Kolzo, upon reaching Moscow, was granted an audience with Ivan despite having a Muscovite bounty on his head. To the detriment of Moscow's interests, the Livonian War had just been ended and Ivan had begun receiving reports of local tribesman conducting raids in Perm, putting him in a foul mood. Upon reading the news born by Kolzo concerning the extension of his dominion, Ivan became overjoyed, immediately pardoning the Cossacks and proclaiming Yermak to be a hero of the first degree. The triumphant atmosphere extended across the city, as church bells were tolled throughout Moscow to glorify Yermak. Ivan then had many gifts prepared for Yermak, including his personal fur mantle, a goblet, two suits of armor emblazoned with bronze double-headed eagles, and money. Ivan also commanded that a band of streltsy be sent to reinforce Yermak. Reports differ on whether 300 or 500 men were sent. The Stroganovs were also ordered to support this group with an additional fifty men upon their arrival in Perm. Yermak was bestowed the title "Prince of Siberia" by Ivan, who also commanded that Mahmet-kul be sent to Moscow.

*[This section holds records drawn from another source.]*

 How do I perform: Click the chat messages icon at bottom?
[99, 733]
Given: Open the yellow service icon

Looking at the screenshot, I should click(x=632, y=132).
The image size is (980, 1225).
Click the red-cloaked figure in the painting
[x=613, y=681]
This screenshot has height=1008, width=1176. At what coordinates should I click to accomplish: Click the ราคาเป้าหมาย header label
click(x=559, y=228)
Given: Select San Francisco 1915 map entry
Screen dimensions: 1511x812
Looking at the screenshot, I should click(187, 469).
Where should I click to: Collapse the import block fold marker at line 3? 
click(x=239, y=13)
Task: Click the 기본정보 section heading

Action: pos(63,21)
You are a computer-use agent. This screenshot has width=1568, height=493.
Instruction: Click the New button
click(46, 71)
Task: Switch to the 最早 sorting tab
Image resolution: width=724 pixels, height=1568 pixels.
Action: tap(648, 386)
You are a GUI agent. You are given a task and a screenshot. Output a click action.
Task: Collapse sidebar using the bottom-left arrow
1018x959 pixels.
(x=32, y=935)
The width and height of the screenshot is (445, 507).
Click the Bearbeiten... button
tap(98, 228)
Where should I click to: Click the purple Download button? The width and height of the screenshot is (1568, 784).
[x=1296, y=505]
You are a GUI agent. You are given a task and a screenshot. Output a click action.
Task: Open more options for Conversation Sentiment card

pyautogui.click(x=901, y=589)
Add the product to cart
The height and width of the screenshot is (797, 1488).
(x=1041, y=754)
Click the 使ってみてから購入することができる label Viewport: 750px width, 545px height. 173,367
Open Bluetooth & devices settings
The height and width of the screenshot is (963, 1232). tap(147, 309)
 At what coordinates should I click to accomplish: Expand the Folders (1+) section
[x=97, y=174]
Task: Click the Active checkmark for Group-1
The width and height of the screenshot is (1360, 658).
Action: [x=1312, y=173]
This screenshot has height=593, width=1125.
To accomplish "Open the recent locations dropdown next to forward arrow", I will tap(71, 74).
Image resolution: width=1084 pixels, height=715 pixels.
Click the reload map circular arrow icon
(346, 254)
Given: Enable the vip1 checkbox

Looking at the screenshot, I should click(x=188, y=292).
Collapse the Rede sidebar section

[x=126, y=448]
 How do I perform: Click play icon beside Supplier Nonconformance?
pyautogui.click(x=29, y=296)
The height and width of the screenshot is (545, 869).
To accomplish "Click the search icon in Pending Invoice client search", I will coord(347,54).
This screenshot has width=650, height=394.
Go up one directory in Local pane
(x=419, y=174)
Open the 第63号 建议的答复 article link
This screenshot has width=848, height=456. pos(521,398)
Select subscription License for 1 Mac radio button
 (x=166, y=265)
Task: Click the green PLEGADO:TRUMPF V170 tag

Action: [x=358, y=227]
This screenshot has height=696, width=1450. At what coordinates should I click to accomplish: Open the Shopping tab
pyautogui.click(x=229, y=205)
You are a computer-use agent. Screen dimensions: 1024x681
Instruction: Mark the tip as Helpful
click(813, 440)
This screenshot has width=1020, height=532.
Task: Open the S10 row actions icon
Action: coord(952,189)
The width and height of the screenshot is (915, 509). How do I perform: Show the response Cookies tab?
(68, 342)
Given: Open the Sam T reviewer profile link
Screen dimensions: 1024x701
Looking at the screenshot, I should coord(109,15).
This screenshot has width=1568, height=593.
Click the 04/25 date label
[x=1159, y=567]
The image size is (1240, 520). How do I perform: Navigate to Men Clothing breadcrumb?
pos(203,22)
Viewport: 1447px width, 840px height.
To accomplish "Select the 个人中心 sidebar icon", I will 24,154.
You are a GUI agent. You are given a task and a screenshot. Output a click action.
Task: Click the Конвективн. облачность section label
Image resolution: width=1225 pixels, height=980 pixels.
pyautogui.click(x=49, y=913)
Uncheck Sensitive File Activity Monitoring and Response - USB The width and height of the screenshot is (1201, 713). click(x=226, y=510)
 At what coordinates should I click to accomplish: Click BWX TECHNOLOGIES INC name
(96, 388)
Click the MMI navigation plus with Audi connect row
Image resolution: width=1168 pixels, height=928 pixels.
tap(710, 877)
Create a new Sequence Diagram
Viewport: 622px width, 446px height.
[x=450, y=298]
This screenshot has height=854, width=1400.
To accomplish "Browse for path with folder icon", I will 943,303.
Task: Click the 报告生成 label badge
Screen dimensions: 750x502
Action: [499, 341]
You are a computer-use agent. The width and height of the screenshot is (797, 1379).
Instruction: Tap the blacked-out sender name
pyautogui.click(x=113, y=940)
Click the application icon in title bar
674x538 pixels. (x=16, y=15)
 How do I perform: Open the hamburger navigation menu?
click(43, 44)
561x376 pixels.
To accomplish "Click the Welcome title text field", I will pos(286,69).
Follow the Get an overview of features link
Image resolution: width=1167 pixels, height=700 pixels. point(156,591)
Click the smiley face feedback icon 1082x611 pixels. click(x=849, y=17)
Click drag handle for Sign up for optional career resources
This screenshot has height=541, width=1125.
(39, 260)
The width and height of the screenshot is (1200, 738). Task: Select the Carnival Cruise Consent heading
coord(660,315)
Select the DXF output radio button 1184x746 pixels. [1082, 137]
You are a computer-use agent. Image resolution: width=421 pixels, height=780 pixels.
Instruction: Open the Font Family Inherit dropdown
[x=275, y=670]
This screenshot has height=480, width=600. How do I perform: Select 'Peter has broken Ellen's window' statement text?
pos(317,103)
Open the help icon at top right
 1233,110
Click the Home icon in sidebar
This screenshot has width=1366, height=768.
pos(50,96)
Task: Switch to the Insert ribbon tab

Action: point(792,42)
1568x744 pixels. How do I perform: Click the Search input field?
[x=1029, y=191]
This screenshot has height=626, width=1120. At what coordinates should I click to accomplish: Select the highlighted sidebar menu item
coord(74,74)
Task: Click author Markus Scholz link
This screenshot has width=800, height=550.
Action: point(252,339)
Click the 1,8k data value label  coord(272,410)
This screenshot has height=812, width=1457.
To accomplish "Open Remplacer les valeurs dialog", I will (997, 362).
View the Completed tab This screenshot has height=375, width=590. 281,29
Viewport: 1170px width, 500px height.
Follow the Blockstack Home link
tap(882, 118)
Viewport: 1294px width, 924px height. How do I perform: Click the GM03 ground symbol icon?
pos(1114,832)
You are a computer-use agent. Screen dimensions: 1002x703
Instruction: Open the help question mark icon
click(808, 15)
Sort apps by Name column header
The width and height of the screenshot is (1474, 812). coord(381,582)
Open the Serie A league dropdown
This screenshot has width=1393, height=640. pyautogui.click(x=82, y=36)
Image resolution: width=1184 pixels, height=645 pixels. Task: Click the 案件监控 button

Upon returning to Qashliq, Kolzo informed Yermak of the tsar's command that Mahmet-kul be delivered to him. Yermak, aware that doing so would eliminate Kuchum's only motive for peace, nonetheless obeyed the tsar and arranged for his transport. Unsurprisingly, Kuchum's forces began to increase the frequency of their raids. Yermak now found himself in a predicament, as a long winter had prevented the gathering of supplies and tributes and the tsar's reinforcements had not yet arrived. Under orders from the tsar, the Stroganovs had contributed fifty cavalries to the reinforcement party. However, the horses had slowed the party to a crawl across the Siberia landscape, and they did not even cross the Urals until the spring of 1584.

In September 1583, a call for help from a Tatar leader named Karacha was delivered to Yermak begging for assistance against the Nogai Tatars. Yermak, wary of Karacha but nonetheless disposed to help, deployed Kolzo with a force of 40 Cossacks. Karacha, however, was not to be trusted, as Kolzo and his men walked into an ambush and were all killed. Now without Kolzo, Yermak was left with a little more than 300 men. Sensing Yermak's waning power, the tribes previously under his control revolted, and Qashliq soon came under siege by a collective army of Tatars, Voguls, and Ostyaks. Cleverly, they encircled the city with a line of wagons, both preventing passage to and from the city while protecting the attackers from the Russians' firearms. Yermak, despite having limited supplies, was able to endure the blockade for three months. However, the Cossacks could not last forever, and on the cloudy night of June 12, 1584, Yermak decided to act. Stealthily penetrating the line of wagons, Yermak's men were able to surprise the gathered forces in their sleep, killing a large number. As Karacha's forces had been caught completely unaware, Yermak was able to recover a substantial amount of provisions from the barricade. Karacha, having failed in his mission, was punished by Kuchum, who sentenced Karacha's two sons to death. Karacha, fueled by the loss of his sons, regrouped the native tribes and returned to assault Yermak the next day. Karacha's forces, however, were soundly defeated, as the Cossacks were able to kill one hundred men with only two dozen deaths of their own.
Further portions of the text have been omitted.